══ Article
Saturday, 31 October 2015

My First Real Season of Roses


This is my first real season of roses.

How the heck a plant so prickly (yes, roses have prickles, not thorns) can be so delicious to a wallaby is incomprehensible. But it's almost a year to the day since the wallaby-proof fence started to work and the garden began to recover.

Plants grew, but also I stopped chasing Ms Wallaby and now she's fairly tame (for a wild creature), freezing on the spot if we leave the garden for, say, the carport, and only reluctantly moving off if we get too close, or we're near her for too long. We see her nearly every day - a great pleasure - and watch her joeys grow each year. (One acre - counting orchard, chickens and edible patch too - for us, and a dozen acres (and 2 dams) for her and her joeys sounds fair to me.)

Just now the garden is filled with iris - about 6 kinds - and the first roses are peeping out. (Iris are a great floral baton between the tulips and daffodils, and the first roses.) Now I've bravely, or foolishly, taken off safety netting from all the  garden plants leaving only a few upturned hanging basket frames - which don't look too bad - over little treasures.
 
I didn't plant roses until I was in my 40's and while I enjoyed the effect of cool yellow roses with deep blue Siberian iris last year, somehow this year my heart leapt higher with the first bloom of so-called `Princess Anne' (above), with colour calling out from across the garden. Whatever she really is, she's a stronger pink than she's meant to be, which means she will contrast too strongly with `Wisley' (top) and similarly pale `Souvenir de la Malmaison' (the latter named in 1844 for the home of the Empress Josephine - the "Godmother of modern rosomaniacs") in front of her - but this rose is more interesting, and the effect is glorious. Maybe I just prefer pink.
 
But - I'm still enjoying my new yellow roses (`Graham Thomas', below, fading from its gold buds), or near yellows (`Teasing Georgia' (above) - my notes say `amazing scent'; the flowers are often more yellow; is this due to soil type?) in or near the sun and sky bed.
Importantly, they are shrub roses - no lollipops in this garden (although real, huge lollipops would be fun) (even if I wanted shrub lollipops, I wouldn't introduce them: J is depressed enough right now seeing my `Tiny Trev' lilly pillies  trimmed into - close to - spheres; too formal for him, but with structure I like, that the billowing garden really needs; I tell him, consolingly, that they'll never look perfect); shrub roses that mingle nicely with iris, tulips, cranesbills. It's an English garden I guess - with the influence of my British (gardener and botanist) mother - perhaps. (An artist friend calls it a storybook garden. Her delicious garden is a tapestry garden.)
════
══ Data rows
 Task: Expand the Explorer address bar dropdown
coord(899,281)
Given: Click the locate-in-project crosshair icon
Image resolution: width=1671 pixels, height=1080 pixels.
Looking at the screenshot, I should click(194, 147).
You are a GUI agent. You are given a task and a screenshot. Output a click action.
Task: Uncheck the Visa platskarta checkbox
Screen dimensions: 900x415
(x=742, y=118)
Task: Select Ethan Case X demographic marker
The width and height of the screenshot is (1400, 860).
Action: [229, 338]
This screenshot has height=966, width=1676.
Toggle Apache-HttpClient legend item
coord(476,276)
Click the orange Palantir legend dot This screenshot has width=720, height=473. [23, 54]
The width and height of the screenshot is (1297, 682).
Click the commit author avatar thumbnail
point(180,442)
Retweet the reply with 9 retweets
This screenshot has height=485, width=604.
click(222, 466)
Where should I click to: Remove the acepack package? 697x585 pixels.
════
Can you return, word for word, the passage of the rose garden post starting with "Importantly, they are" and going on through "a tapestry garden.)"?

Importantly, they are shrub roses - no lollipops in this garden (although real, huge lollipops would be fun) (even if I wanted shrub lollipops, I wouldn't introduce them: J is depressed enough right now seeing my `Tiny Trev' lilly pillies  trimmed into - close to - spheres; too formal for him, but with structure I like, that the billowing garden really needs; I tell him, consolingly, that they'll never look perfect); shrub roses that mingle nicely with iris, tulips, cranesbills. It's an English garden I guess - with the influence of my British (gardener and botanist) mother - perhaps. (An artist friend calls it a storybook garden. Her delicious garden is a tapestry garden.)